L’île de Zanzibar, aujourd’hui intégrée à la Tanzanie, était un lieu multiethnique où une population bantoue avait vu s’installer au fil des siècles des commerçants perses, indiens, arabes et portugais. Au 17ème siècle, après avoir chassé les colons portugais, le Sultan d’Oman y transfère sa capitale avant de scinder le territoire de celui d’Oman pour fonder le Sultanat de Zanzibar. L’exportation de l’ivoire y a pris son essor, on y introduit le giroflier avec des plantations cultivées par des esclaves.
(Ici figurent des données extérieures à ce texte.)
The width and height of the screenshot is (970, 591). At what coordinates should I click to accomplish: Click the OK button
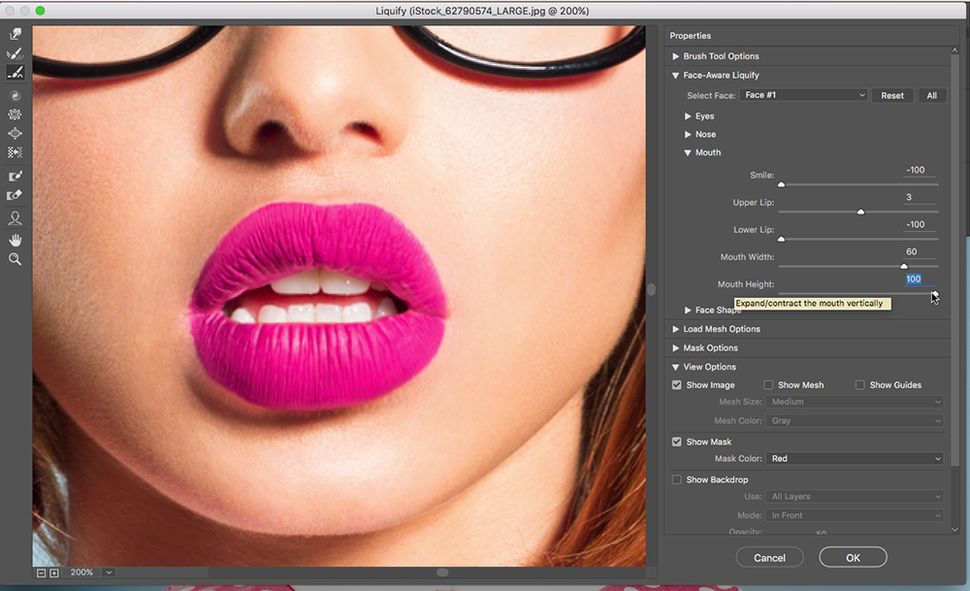pyautogui.click(x=852, y=557)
Zanzibar devint l’une des villes les plus riches d’Afrique avec le développement de la traite qui se pratiquait depuis l’Antiquité sur ces côtes vers le Golfe Persique et l’empire byzantine. Ce sinistre commerce a connu une forte croissance au 19e siècle, jusqu’à son interdiction en 1876, la majorité des esclaves n’ayant été libérés qu’en 1897.
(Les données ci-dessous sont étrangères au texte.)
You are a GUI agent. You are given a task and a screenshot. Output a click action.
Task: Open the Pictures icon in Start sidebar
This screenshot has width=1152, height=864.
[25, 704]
Le nom de Zanzibar prit un aura mythique en Europe au milieu du 19e siècle, quand Richard Burton décrivit l’approche par la mer bleu saphir et une vision resplendissante de minarets et palais blancs. D’autres voyageurs ont découvert en débarquant une ville ravagée par la misère et les maladies, loin de l’idée envoûtante de girofliers au parfum exotique. Aujourd’hui l’île est inscrite au Patrimoine Mondial de l’UNESCO figure parmi les destinations touristiques de la Tanzanie.

Vieux voiliers en bois échoués sur une plage de Zanzibar

La langue swahili, lingua franca d’environ 90 millions des habitants de l’Afrique de l’Est, est une langue bantoue mais tient son nom de l’arabe. Langue du commerce en Tanzanie, elle fut adoptée après l’indépendance comme langue nationale de la Tanzanie pour forger une nation unifiée entre les diverses communautés.
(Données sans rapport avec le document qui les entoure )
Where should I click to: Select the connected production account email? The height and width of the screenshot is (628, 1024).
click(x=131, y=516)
Abdulrazak Gurnah, lauréat du Prix Nobel de la Littérature 2021, a émigré loin de sa terre natale avant de devenir écrivain anglophone et professeur d’anglais et littérature postcoloniale à l’université du Kent. Il a dirigé notamment un recueil d’études sur Salman Rushdie. De langue maternelle swahili et culture arabe, il avait quitté à 18 ans son île natale du Zanzibar sur fond des violences après le coup d’Etat de 1964 qui a renversé le sultanat, l’année suivant la fin du protectorat britannique.  Laissant les affrontements politiques de la décolonisation en arrière-fond, Abdelrazak Gurnah sonde les profondeurs des âmes pour exprimer le trouble identitaire de personnes déracinées de la terre de leur enfance ou leur vie antérieure.

Il disait avoir vécu lui-même son exil comme un passage dans une autre vie, coupant le lien avec son monde d’avant. Il dépeint de l’intérieur la rupture et le dépaysement vécu par des personnages déracinés, navigant dans un no-man’s land mental entre leur culture d’adoption qui les voit comme étrangers et l’ambivalence de leur culture de naissance. Dans Paradis, un garçon tanzanien est envoyé loin de chez lui pour un séjour chez un “oncle”. Il va apprendre que sa famille l’a vendu. Près de la mer emmène le lecteur au cœur du destin mouvementé de deux réfugiés politiques qui se rencontrent en Angleterre.

Ces deux romans, Paradis et Près de la Mer, ont été traduits en français et seront réédités en décembre 2021.